Michael Greenwood

Personal information
- Date of birth: 9 April 1935
- Place of birth: Barnsley, England
- Date of death: 25 April 2021 (aged 86)
- Height: 1.74 m (5 ft 8+1⁄2 in)
- Position: Midfielder

Senior career*
- Years: Team / Apps / (Gls)
- 1959–1962: Bishop Auckland

International career
- 1960: Great Britain / 1 / (0)

= Michael Greenwood =

English footballer (1935–2021)

Michael Moore Greenwood (9 April 1935 – 25 April 2021) was an English footballer who played as a midfielder.

==Career==
Greenwood, who played as an amateur for Bishop Auckland at the time, represented Great Britain at the 1960 Summer Olympics, making one appearance in the tournament. He combined his football career with working as a PE teacher.

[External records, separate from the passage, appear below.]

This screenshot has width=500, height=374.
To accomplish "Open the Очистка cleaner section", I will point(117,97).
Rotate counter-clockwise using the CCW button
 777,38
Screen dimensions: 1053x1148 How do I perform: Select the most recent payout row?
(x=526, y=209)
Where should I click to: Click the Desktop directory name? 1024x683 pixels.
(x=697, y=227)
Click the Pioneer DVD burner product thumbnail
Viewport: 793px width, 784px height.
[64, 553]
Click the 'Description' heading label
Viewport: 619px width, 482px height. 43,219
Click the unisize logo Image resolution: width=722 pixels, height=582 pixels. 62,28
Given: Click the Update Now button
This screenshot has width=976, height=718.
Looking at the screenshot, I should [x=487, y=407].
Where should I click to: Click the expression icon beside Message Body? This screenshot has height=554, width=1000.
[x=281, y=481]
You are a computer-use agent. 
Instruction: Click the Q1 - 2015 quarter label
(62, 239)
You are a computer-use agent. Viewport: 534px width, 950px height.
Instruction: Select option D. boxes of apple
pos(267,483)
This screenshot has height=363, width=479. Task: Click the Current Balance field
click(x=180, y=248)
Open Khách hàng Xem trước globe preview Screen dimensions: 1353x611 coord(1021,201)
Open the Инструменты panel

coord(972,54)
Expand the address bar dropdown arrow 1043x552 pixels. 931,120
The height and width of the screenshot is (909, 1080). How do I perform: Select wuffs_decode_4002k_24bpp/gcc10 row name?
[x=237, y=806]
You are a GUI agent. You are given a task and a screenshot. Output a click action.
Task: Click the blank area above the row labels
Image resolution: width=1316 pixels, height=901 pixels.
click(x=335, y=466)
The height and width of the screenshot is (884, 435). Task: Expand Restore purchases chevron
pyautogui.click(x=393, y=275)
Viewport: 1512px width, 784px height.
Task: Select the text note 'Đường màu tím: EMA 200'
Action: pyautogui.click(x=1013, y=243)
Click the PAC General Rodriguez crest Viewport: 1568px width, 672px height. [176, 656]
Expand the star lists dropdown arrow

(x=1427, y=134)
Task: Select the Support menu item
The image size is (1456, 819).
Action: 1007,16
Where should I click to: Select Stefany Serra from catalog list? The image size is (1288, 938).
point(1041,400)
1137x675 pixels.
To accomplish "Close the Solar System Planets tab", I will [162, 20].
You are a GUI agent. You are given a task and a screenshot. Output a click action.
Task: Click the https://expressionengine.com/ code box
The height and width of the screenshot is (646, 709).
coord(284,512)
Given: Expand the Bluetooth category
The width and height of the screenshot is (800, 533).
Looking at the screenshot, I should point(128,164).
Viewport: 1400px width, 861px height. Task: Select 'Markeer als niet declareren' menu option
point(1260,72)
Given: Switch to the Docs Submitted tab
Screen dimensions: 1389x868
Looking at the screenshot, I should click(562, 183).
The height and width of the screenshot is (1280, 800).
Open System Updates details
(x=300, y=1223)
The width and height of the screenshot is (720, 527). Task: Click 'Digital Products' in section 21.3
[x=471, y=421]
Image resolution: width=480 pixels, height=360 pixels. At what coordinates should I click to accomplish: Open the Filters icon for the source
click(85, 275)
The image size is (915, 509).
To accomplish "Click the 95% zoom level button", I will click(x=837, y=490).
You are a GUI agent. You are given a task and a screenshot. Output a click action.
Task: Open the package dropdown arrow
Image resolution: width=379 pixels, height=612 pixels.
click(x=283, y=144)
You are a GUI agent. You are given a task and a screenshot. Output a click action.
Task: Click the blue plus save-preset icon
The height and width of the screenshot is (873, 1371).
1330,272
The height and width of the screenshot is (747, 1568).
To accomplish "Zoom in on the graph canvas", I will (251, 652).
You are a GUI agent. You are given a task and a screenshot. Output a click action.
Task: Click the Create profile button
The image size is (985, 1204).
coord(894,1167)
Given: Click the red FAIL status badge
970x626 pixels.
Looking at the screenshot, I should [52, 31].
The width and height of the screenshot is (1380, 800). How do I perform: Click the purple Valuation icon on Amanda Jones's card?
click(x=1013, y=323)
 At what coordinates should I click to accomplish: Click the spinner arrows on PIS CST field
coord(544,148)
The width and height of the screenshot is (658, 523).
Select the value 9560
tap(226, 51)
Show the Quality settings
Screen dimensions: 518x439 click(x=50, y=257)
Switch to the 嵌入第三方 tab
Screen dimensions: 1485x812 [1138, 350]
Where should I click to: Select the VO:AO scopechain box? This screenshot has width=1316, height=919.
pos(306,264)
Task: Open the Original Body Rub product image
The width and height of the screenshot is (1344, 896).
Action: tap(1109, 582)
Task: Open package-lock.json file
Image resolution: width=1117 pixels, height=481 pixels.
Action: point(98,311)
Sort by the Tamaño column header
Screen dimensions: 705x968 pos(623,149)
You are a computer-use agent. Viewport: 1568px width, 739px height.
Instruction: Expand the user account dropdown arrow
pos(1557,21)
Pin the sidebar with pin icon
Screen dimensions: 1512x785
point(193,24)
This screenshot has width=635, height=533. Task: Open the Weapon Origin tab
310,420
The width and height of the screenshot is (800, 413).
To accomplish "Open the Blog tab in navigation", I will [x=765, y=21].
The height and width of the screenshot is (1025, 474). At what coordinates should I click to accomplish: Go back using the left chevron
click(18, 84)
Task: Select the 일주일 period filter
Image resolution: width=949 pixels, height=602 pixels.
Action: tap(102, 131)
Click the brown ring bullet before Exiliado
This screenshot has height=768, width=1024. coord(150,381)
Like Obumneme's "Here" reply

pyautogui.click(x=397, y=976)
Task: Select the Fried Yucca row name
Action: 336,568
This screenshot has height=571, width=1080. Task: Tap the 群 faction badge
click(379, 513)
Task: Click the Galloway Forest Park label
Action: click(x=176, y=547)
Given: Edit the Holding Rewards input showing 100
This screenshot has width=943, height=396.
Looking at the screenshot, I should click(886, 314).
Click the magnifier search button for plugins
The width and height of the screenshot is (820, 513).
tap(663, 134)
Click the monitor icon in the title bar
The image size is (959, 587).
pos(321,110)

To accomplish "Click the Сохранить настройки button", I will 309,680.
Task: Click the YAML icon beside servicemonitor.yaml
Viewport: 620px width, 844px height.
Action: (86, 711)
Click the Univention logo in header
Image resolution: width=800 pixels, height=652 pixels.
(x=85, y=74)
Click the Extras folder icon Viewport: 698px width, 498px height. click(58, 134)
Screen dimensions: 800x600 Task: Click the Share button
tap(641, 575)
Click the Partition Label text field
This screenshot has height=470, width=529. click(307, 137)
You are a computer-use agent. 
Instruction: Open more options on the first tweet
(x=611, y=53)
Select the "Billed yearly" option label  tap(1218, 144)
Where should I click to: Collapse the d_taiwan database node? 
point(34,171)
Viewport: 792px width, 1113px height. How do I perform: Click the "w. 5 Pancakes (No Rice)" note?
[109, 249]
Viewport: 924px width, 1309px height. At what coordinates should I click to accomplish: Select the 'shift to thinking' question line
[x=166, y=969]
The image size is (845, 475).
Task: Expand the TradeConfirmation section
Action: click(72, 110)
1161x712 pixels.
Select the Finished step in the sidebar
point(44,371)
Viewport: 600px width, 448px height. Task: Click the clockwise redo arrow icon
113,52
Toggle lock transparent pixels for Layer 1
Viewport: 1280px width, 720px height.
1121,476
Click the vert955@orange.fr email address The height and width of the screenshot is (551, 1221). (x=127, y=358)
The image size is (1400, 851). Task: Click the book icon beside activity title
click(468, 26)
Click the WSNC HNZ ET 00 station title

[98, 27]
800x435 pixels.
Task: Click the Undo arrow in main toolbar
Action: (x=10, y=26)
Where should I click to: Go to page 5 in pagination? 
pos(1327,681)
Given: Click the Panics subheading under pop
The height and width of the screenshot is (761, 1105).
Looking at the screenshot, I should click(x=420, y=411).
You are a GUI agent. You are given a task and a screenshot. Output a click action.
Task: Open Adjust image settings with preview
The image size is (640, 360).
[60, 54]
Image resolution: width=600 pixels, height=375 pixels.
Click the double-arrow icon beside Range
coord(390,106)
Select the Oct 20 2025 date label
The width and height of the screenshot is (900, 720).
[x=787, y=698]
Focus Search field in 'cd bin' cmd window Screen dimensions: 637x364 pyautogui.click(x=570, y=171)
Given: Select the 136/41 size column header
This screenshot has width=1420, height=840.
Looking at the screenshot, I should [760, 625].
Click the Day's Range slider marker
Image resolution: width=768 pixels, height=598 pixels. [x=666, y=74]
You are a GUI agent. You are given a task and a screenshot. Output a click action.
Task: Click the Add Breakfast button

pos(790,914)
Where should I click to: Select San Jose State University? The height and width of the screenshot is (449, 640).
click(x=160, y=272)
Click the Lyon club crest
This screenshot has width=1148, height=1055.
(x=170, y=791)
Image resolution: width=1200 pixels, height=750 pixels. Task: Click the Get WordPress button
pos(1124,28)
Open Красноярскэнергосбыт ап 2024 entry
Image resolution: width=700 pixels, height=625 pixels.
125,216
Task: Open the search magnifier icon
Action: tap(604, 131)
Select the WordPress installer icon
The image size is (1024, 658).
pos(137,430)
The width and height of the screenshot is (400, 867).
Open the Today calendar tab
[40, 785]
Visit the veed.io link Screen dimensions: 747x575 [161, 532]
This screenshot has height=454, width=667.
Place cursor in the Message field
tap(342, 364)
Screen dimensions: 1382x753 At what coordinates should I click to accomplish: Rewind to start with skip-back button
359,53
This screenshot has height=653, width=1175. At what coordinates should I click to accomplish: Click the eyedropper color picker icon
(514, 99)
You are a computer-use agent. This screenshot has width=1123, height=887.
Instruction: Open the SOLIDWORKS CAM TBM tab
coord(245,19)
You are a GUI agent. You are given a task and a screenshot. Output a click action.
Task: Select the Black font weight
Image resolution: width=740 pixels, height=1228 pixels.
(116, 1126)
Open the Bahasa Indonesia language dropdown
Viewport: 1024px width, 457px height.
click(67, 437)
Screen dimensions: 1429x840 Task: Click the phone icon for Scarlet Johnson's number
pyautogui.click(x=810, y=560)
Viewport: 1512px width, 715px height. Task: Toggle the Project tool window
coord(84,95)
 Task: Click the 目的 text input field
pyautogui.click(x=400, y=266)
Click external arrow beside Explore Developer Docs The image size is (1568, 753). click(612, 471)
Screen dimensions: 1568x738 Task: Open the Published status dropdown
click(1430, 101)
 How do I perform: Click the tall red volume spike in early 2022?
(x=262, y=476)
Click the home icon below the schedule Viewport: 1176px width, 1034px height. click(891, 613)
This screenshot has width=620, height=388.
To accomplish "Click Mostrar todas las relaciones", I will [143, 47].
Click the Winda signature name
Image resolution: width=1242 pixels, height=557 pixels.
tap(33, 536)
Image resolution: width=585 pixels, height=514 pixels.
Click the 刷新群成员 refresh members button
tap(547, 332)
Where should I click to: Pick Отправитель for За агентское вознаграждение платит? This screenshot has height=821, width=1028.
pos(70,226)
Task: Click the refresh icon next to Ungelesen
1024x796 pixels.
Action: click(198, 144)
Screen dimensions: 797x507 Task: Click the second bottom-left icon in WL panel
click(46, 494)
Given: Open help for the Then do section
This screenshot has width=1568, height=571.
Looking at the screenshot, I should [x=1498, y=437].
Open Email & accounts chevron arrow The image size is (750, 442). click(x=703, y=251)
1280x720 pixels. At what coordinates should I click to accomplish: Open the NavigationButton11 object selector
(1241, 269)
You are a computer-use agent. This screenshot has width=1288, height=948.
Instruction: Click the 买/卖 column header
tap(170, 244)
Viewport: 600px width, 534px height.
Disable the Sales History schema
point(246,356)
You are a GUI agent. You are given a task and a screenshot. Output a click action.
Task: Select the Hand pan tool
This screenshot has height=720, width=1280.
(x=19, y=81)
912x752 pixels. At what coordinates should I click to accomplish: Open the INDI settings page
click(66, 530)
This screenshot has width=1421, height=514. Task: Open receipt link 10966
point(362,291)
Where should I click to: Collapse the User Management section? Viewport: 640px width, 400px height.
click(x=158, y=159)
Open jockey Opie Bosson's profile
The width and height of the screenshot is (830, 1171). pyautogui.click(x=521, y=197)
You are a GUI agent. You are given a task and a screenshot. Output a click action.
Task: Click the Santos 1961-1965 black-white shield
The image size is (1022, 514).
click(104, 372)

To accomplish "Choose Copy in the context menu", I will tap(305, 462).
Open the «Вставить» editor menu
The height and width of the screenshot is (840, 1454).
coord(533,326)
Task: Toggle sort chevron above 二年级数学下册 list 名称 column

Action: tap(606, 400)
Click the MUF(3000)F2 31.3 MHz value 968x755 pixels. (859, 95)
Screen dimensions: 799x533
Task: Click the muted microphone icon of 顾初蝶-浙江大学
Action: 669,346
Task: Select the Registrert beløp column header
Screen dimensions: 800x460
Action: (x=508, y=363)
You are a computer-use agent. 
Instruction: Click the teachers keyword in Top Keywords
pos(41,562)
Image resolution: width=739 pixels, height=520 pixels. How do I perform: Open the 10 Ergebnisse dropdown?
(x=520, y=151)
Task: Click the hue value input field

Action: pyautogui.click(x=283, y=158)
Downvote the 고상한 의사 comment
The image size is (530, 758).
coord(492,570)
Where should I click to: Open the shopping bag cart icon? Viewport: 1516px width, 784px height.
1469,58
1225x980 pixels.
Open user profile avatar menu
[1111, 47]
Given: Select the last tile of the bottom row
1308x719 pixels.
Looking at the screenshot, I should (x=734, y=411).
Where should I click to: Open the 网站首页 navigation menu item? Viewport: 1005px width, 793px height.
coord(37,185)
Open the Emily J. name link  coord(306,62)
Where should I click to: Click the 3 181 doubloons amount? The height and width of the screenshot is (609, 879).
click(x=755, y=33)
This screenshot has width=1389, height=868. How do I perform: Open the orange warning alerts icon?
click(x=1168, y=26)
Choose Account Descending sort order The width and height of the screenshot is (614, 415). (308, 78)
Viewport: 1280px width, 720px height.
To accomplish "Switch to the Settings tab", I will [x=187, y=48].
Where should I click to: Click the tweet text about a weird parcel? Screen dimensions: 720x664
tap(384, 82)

Greenwood later worked at the National Sports Centre at Lilleshall Hall and was also employed by the Sports Council in West Yorkshire.

==Later life and death==
As of April 2012 he was living in Harrogate, North Yorkshire. He organises reunions for the surviving players of the 1960 Olympic squad.

In April 2012, Greenwood publicly expressed a number of concerns about the British team due to compete at the 2012 Summer Olympics in London.

Greenwood died on 25 April 2021, at the age of 86.